(Document extract Opens)

Personal information
- Date of birth: 26 September 1997 (age 28)
- Place of birth: Tokyo, Japan
- Position: Forward

Youth career
- Tokyo Verdy
- 2013–2015: Ichiritsu Funabashi High School

College career
- Years: Team / Apps / (Gls)
- 2016–2020: Toin University of Yokohama

Senior career*
- Years: Team / Apps / (Gls)
- 2020–2021: Veertien Mie
- 2021–2023: Hokkaido Tokachi Sky Earth / 8 / (3)
- 2023–2024: Tokyo 23 / 1 / (0)
- 2024–2025: One Taguig / 29 / (29)
- 2025: Salavan United / 9 / (7)
- 2026–: Young Elephants / 8 / (6)

= Tsukasa Shimomura =

Japanese footballer

Tsukasa Shimomura (下村 司, Shimomura Tsukasa) is a Japanese professional footballer who plays as a forward for Lao League 1 club Young Elephants.

==Personal life==
Shimomura was born in the Tokyo area. He is the fourth of five siblings, and began playing football at an early age. His father was a football coach at the local training center.

==Career==
===Youth career===
As a kid, Shimomura played for the youth academy of J1 League club Tokyo Verdy. Later, he went on to study and play for Funabashi Municipal High School where he won the national championship.

===College career===
After graduating high school, Shimomura played college football for the varsity team of Toin University of Yokohama in 2016. He graduated from the college in 2020.

===Club career in Japan===
After college, Shimomura played for a number of lower-tier Japanese clubs. He signed his first professional contract with Veertien Mie, before leaving after 1 year to join Hokkaido Tokachi Sky Earth. After renewing his contract for 1 more season, he joined hometown club Tokyo 23 FC.

=== One Taguig ===
In 2024, the announcement was made that Shimomura would leave Tokyo 23 to play abroad, signing with new club One Taguig of the Philippines Football League as an international reinforcement. He scored in his first game for the club against Manila Montet, scoring 4 in his next game against the Philippine Air Force.

=== Salavan United ===
In August 2025, Shimomura joined Salavan United, a club competing in Lao League 1. The move marked his first time playing in Laos. Shimomura was assigned the number 77 shirt and continued in his role as a centre forward. During the first half of the season, he recorded 7 goals and 4 assists, establishing himself as one of the league’s most productive attacking players. His performances earned him 4th highest goal scorer.

=== Young Elephants FC ===
In December 2025, he moved to Young Elephants FC ahead of the 2026 season. He made an immediate impact by scoring two goals on his debut and was named Player of the Match.

(Document extract Closes)
(Exercise data Opens)

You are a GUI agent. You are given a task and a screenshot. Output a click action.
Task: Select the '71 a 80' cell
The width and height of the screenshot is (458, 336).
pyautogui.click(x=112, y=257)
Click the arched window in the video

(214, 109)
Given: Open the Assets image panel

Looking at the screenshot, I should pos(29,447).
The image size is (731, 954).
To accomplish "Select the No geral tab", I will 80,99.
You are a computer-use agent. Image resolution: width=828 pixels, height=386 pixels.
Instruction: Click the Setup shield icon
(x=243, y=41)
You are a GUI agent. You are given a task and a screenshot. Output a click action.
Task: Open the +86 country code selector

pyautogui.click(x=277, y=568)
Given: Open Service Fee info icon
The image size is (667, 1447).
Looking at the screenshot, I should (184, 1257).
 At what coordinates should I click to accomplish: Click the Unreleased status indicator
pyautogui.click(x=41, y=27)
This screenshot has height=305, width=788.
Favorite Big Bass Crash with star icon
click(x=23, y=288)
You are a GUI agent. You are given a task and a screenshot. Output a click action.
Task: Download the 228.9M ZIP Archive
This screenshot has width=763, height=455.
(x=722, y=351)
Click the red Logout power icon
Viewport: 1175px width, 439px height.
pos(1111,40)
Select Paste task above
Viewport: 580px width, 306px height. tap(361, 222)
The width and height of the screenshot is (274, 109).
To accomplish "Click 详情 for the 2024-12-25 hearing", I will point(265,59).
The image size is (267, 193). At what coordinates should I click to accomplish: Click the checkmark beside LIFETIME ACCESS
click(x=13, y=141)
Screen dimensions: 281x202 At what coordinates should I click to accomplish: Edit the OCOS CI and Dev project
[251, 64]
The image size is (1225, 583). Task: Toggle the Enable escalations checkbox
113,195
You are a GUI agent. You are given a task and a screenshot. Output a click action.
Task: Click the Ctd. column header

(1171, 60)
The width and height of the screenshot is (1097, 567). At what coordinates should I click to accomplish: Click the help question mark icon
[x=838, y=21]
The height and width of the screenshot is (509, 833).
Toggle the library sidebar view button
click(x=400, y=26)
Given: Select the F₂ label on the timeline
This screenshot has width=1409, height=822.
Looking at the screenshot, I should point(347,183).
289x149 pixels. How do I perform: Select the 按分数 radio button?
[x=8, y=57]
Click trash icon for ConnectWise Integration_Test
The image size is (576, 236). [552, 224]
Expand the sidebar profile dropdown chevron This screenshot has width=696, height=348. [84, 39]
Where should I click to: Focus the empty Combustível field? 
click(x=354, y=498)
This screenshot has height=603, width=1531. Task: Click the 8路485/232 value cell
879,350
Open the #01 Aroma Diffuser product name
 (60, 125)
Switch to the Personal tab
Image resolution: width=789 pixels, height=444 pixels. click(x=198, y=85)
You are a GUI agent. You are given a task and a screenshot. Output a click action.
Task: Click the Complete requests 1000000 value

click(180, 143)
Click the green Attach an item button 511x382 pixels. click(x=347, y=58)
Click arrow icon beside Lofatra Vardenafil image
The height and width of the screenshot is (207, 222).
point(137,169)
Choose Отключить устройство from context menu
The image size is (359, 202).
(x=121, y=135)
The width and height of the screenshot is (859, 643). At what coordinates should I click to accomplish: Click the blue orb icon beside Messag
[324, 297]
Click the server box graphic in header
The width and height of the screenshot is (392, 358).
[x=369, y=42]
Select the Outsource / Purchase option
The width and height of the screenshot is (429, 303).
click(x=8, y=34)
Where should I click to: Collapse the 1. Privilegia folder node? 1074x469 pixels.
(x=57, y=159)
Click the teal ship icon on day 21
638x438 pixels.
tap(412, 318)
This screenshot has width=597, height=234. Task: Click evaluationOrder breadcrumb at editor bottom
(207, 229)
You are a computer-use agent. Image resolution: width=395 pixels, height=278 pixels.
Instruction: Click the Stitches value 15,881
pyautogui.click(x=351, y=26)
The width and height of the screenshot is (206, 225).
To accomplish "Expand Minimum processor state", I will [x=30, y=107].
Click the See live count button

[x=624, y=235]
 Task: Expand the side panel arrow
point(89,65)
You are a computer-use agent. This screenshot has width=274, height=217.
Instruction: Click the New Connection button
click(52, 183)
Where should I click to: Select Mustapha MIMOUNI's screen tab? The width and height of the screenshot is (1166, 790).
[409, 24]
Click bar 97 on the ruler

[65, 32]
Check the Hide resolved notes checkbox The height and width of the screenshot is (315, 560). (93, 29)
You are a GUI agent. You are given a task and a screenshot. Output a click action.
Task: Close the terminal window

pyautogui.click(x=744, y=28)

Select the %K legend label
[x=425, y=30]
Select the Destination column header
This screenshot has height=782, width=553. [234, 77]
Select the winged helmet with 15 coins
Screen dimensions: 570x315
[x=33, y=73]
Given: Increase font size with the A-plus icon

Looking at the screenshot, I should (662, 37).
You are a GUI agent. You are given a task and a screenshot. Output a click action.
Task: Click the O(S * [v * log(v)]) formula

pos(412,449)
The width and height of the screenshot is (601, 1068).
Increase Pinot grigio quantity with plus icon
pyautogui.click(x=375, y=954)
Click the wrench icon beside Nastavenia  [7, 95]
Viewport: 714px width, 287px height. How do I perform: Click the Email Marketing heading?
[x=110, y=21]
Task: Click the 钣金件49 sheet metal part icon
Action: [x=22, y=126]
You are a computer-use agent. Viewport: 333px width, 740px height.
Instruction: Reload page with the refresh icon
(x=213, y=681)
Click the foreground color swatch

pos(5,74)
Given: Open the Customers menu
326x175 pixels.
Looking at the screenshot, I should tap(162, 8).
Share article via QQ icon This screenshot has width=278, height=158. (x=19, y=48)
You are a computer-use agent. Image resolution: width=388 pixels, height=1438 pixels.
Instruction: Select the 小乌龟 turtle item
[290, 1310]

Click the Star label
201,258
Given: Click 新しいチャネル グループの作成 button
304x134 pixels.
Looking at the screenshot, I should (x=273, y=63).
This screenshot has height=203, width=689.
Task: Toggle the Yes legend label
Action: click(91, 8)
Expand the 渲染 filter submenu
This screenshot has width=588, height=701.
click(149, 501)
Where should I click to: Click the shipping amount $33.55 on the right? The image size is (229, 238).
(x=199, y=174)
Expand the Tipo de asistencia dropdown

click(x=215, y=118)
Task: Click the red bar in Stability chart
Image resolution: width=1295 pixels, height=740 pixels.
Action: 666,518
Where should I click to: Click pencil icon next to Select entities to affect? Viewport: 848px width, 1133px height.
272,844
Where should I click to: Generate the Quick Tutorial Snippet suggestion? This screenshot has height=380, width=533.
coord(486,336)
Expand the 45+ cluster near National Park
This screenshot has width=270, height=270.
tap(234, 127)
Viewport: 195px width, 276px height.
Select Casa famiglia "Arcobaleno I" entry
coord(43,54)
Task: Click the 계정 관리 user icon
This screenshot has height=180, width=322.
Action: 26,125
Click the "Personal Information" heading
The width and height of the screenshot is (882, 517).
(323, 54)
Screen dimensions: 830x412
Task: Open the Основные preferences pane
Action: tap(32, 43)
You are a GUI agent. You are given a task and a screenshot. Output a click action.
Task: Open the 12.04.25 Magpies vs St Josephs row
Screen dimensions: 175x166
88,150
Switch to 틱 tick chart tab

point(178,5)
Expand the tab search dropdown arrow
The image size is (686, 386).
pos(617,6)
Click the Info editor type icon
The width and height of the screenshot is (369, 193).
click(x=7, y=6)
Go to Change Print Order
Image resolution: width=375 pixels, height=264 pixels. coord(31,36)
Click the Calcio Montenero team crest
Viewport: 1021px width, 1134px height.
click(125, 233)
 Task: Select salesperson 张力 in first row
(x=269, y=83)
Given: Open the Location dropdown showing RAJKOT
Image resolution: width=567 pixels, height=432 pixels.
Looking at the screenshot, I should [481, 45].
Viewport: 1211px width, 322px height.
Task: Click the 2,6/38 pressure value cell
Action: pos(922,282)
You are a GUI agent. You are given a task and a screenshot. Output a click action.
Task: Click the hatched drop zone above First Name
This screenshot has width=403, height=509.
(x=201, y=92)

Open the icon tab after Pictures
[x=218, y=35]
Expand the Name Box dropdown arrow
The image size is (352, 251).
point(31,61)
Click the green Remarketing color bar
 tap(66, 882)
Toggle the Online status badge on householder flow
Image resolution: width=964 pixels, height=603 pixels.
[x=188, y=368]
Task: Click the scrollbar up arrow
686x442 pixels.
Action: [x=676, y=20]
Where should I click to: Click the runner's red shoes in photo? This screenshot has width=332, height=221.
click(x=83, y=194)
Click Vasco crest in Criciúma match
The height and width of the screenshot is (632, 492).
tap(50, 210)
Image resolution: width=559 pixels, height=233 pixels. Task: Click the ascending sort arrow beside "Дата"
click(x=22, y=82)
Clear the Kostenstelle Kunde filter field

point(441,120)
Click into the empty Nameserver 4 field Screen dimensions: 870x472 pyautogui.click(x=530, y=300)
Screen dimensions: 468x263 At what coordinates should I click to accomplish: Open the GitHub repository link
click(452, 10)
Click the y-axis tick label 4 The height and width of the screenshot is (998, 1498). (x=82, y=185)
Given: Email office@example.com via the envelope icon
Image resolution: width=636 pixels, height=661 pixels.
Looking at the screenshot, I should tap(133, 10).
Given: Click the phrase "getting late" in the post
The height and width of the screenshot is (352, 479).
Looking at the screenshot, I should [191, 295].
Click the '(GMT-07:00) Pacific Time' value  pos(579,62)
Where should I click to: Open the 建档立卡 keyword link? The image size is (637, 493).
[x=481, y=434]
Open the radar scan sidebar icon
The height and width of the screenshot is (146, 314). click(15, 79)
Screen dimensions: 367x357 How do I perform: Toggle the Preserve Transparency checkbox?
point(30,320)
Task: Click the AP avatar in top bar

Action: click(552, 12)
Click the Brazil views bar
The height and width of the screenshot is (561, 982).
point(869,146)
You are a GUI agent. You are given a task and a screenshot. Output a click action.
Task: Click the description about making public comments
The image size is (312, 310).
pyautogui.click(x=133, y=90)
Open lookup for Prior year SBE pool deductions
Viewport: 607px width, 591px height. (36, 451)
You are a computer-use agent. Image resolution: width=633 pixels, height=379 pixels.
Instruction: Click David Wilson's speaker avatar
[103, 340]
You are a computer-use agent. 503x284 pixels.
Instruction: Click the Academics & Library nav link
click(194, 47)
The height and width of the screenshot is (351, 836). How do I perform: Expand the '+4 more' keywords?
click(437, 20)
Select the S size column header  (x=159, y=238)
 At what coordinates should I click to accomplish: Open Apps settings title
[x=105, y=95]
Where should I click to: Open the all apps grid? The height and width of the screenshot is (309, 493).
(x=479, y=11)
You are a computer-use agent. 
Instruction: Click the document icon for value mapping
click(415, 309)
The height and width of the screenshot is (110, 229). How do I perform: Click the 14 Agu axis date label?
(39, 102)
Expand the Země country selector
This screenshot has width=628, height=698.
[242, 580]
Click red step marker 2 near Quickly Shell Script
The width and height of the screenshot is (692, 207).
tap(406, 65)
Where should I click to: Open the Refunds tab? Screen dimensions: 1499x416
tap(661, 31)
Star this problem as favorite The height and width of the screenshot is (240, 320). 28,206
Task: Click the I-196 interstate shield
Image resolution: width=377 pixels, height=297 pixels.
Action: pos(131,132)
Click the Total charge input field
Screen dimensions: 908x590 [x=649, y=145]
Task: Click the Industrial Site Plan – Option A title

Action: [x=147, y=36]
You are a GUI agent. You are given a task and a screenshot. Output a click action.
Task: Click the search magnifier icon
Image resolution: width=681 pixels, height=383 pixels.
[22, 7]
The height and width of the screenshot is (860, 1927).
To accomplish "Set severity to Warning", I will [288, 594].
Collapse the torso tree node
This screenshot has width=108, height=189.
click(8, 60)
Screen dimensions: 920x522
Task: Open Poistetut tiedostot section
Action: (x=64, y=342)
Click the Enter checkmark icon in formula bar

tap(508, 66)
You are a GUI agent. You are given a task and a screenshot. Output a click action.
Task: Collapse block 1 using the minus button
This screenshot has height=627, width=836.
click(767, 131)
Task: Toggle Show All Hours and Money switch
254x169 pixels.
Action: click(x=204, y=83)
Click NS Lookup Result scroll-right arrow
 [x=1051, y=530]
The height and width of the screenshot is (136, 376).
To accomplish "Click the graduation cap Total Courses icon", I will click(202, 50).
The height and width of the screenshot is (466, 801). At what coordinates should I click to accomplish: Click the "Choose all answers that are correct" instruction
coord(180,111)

(Exercise data Closes)

Copy the passage of the Tsukasa Shimomura article starting at "Tsukasa Shimomura (下村" and ending at "college in 2020.", changing "siblings" to "children".

Tsukasa Shimomura (下村 司, Shimomura Tsukasa) is a Japanese professional footballer who plays as a forward for Lao League 1 club Young Elephants.

==Personal life==
Shimomura was born in the Tokyo area. He is the fourth of five children, and began playing football at an early age. His father was a football coach at the local training center.

==Career==
===Youth career===
As a kid, Shimomura played for the youth academy of J1 League club Tokyo Verdy. Later, he went on to study and play for Funabashi Municipal High School where he won the national championship.

===College career===
After graduating high school, Shimomura played college football for the varsity team of Toin University of Yokohama in 2016. He graduated from the college in 2020.